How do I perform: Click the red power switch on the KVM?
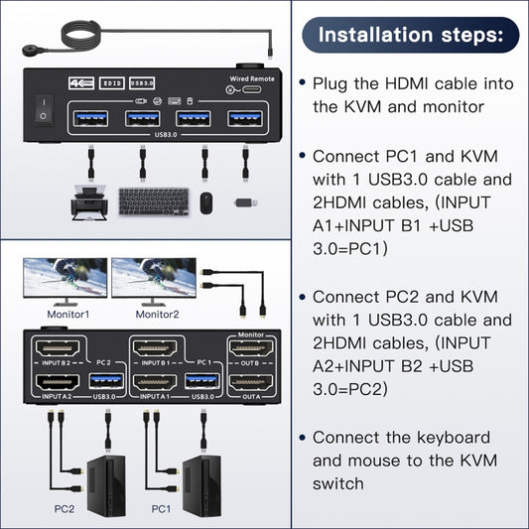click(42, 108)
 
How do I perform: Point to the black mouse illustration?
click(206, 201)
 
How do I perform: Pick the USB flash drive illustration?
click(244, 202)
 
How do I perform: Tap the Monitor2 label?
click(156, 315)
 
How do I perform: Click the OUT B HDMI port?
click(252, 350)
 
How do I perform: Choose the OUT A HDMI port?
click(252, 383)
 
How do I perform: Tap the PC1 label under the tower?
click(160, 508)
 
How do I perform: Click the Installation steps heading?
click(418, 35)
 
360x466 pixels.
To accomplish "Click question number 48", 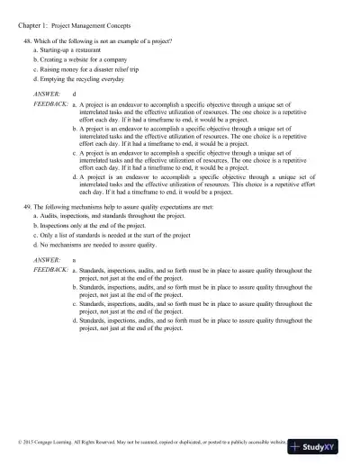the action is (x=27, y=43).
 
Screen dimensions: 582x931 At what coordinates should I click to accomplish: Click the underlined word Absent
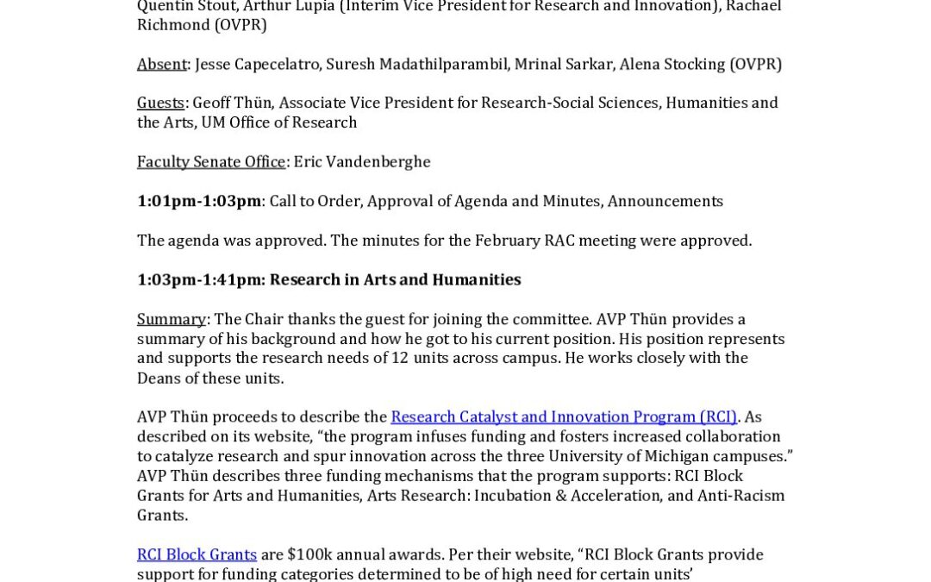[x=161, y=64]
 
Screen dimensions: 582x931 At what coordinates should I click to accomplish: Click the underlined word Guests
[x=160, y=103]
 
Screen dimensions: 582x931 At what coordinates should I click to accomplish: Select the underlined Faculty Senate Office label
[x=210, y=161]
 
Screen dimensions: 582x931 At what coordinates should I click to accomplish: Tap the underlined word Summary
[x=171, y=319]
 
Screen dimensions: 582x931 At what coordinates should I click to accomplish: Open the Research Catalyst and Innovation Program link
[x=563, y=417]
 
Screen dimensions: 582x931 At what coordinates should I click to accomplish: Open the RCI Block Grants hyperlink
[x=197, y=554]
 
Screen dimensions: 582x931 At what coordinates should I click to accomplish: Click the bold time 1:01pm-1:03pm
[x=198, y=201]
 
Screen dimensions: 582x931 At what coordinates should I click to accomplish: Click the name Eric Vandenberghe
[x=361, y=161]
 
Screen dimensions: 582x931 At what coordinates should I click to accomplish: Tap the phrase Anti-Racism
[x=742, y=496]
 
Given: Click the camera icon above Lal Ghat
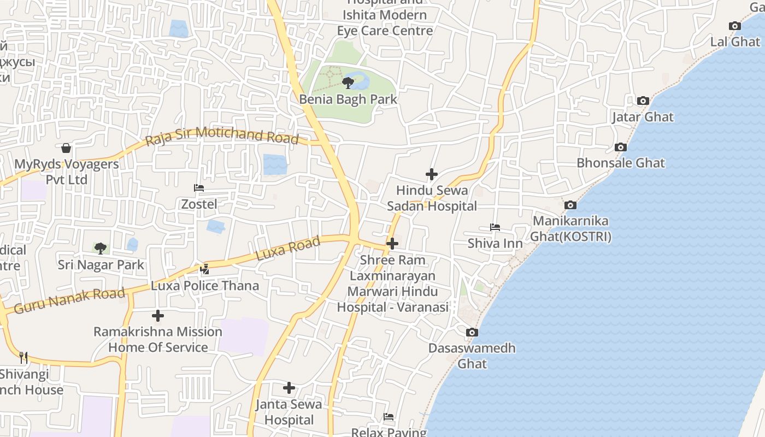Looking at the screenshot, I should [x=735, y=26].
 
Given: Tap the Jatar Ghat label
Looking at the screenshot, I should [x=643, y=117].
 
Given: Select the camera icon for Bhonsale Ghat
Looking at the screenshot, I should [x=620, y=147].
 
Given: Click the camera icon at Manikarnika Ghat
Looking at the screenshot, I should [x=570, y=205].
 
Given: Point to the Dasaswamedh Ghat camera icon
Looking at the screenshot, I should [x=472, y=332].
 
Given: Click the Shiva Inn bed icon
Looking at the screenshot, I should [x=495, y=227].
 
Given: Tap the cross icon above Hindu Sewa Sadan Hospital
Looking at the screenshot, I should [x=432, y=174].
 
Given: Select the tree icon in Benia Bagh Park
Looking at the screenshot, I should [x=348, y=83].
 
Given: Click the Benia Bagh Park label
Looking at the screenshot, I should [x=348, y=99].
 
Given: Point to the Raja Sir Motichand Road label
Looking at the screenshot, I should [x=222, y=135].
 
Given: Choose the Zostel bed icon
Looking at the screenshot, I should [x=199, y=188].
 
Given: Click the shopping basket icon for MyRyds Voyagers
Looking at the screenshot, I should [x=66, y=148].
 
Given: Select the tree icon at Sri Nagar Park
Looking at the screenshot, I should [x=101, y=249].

|---|

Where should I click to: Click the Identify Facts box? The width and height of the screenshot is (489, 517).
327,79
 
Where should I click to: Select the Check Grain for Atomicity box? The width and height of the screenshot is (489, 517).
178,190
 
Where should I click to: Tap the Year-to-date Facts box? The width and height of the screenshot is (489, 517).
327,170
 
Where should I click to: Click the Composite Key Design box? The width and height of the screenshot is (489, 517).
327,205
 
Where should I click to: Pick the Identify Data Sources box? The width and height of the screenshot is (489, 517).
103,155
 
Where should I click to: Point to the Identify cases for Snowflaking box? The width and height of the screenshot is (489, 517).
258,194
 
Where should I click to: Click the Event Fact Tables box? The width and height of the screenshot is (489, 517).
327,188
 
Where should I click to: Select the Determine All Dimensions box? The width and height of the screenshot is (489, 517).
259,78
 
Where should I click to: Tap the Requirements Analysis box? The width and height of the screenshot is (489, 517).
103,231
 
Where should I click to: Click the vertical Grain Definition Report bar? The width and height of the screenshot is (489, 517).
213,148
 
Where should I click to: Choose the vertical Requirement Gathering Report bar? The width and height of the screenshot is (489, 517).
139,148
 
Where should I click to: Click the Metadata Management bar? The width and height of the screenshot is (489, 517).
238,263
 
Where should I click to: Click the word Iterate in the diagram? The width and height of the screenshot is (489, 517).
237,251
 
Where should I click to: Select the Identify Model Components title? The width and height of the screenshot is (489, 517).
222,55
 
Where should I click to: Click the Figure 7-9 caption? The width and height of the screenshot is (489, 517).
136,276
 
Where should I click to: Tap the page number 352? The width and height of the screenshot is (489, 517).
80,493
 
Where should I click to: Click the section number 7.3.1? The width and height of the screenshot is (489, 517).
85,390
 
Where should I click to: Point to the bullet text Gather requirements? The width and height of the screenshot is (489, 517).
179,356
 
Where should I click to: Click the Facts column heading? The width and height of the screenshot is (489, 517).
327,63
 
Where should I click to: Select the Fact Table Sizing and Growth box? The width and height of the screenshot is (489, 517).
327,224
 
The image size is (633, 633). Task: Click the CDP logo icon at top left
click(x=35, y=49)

|---|

-- Goal --
Output as a numbered list the data from the line containing "How do I perform: Click the red" to the line containing "click(418, 35)", both included, leaving out blank lines and pictures.

-- Result below --
1. How do I perform: Click the red power switch on the KVM?
2. click(42, 108)
3. How do I perform: Point to the black mouse illustration?
4. click(206, 201)
5. How do I perform: Pick the USB flash drive illustration?
6. click(244, 202)
7. How do I perform: Tap the Monitor2 label?
8. click(156, 315)
9. How do I perform: Click the OUT B HDMI port?
10. click(252, 350)
11. How do I perform: Choose the OUT A HDMI port?
12. click(252, 383)
13. How do I perform: Tap the PC1 label under the tower?
14. click(160, 508)
15. How do I perform: Click the Installation steps heading?
16. click(418, 35)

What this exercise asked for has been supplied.